Patrick Vanden Avenne Président de la Fefac (Fédération européenne des fabricants d’aliments composés)

La Dépêche-Le Petit Meunier : Quel sera l'impact de la hausse des prix des céréales sur le secteur de la nutrition animale européen ?
Patrick Vanden Avenne :
La flambée des cours nous a tous surpris. L’ensemble des opérateurs de la chaine alimentaire va subir les conséquences de cette envolée, dont on ne connaît pas la fin. Les avis des analystes divergent. Certains assurent que le niveau des stocks mondiaux et la production sont suffisants et que rien ne justifie une poursuite de la hausse. D’autres prévoient en revanche de grands mouvements, en termes de prix, comme d’échanges. Difficile dans ce contexte de faire des pronostics. Ce dont on est sûr, c’est que les prix ne redescendront pas rapidement.
    La production européenne d’aliments du bétail a reculé en 2009 et était attendue stable en 2010. La crise revient au galop avec cette nouvelle envolée des prix des matières premières. Il faut donc s’attendre à ce que les volumes reculent à nouveau dans les années à venir.

LD-LPM : Comment gérer cette tension extrême du marché des céréales ?

## Défi
Reprenez mot pour mot le passage de l'entretien sur la flambée des prix des céréales qui commence aux mots « La production européenne » et s'arrête après « années à venir. ».

## Matériau
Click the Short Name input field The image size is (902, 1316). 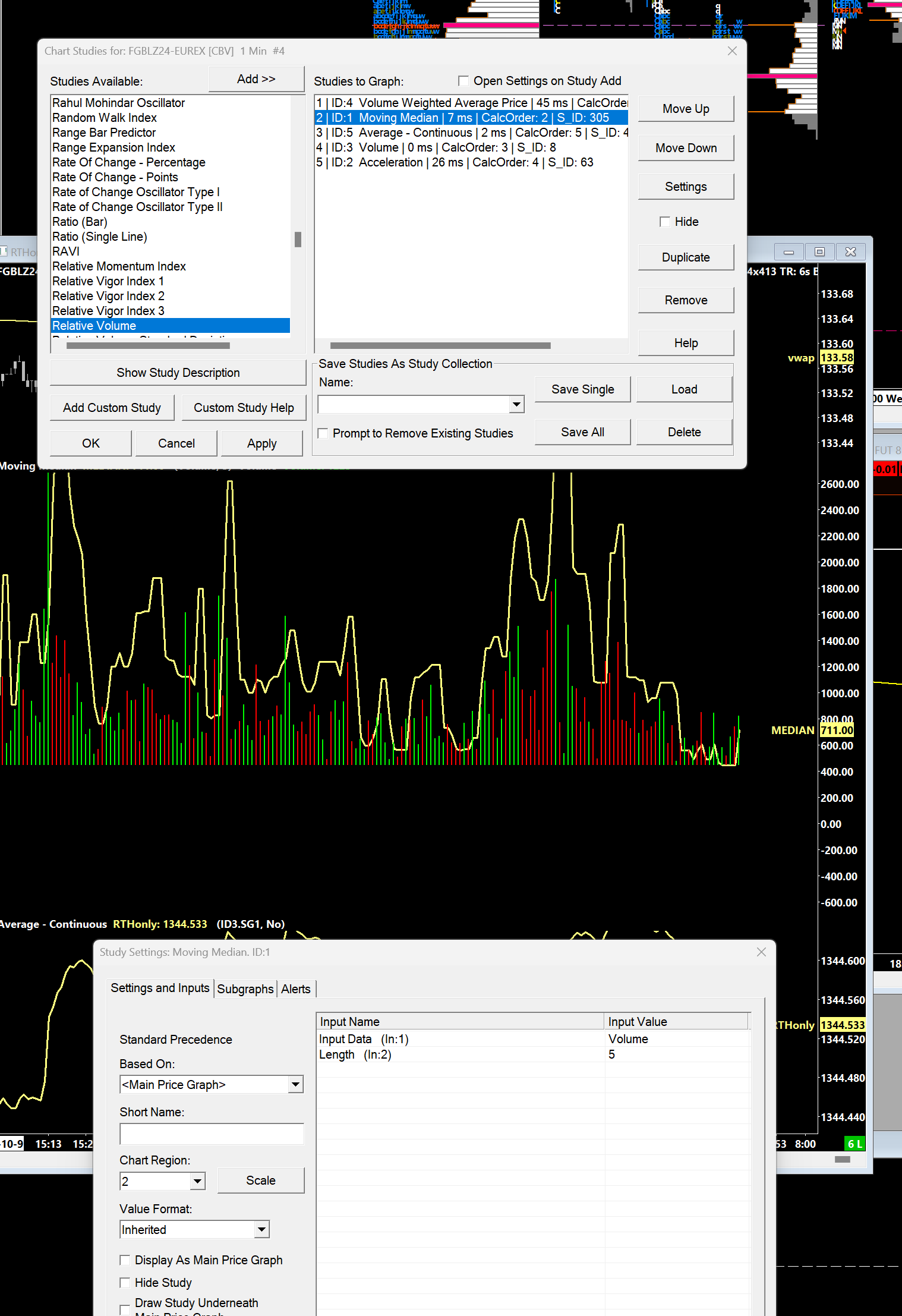(212, 1134)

## Réponse à l'exercice
La production européenne d’aliments du bétail a reculé en 2009 et était attendue stable en 2010. La crise revient au galop avec cette nouvelle envolée des prix des matières premières. Il faut donc s’attendre à ce que les volumes reculent à nouveau dans les années à venir.